The Australian Hotels Association WA has long called for the state government to consider measures other than lockdowns to manage small outbreaks in the community.

AHA chief executive Bradley Woods estimated the most recent lockdown cost the hospitality industry about $150 million. He told Radio 6PR not locking down over the latest case was a sensible decision.

“It shows that there is room for a considered and moderate approach to this,” he said.

“It will mean we can move through this without shutting down business and society and human movement to the degree that it has been when there’s a full lockdown.”

His comments follow Mr McGowan on Friday doubling down on the need for snap lockdowns, say they were one of the only ways to deal with small outbreaks.

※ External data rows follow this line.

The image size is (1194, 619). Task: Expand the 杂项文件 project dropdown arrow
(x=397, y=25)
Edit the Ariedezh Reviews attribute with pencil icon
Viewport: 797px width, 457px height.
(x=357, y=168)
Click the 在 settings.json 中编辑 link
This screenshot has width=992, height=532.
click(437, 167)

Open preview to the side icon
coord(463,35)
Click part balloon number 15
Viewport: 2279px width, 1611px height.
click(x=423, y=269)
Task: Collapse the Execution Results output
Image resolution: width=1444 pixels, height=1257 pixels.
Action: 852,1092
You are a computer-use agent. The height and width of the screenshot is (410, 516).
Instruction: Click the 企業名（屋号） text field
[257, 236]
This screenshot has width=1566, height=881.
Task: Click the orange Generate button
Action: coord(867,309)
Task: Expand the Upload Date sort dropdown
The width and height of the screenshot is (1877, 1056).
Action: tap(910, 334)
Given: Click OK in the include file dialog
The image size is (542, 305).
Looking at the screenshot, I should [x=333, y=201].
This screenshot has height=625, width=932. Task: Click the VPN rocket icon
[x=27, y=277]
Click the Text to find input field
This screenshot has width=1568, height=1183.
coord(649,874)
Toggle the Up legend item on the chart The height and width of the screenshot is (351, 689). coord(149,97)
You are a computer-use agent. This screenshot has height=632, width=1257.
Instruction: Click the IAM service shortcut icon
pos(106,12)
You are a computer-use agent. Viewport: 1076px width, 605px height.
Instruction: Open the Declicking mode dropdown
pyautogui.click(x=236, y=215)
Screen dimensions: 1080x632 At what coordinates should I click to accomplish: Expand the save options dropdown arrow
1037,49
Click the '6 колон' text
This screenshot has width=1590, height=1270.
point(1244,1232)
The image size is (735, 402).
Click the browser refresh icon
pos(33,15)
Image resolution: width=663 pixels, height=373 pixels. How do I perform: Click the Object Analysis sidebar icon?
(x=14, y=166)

Mr McGowan said it was not possible to provide industry with any certainty as to how future cases would be dealt with as the risk in every scenario was different.

“There’s no formula, there’s no book you open that says you do this on this day if this occurs,” he said.

Since the start of 2021, Perth has had three breaches in its hotel quarantine system.

A Four Points by Sheraton security guard contracted COVID-19 in January while sitting in a corridor three metres from the door of an infected guest.

He case sparked a five-day lockdown, with no further cases emerging during that time.

In April, a man quarantining at the Mercure Hotel became infected by a couple isolating across the corridor from him. He left the hotel after two weeks and was infectious within the community for five days before the breach was realised.

That sparked a three-day lockdown, with the man infecting a friend and a man who dined near him at a restaurant.

In both instances, the positive cases had been isolating prior to the lockdown being announced, with no further cases so far detected.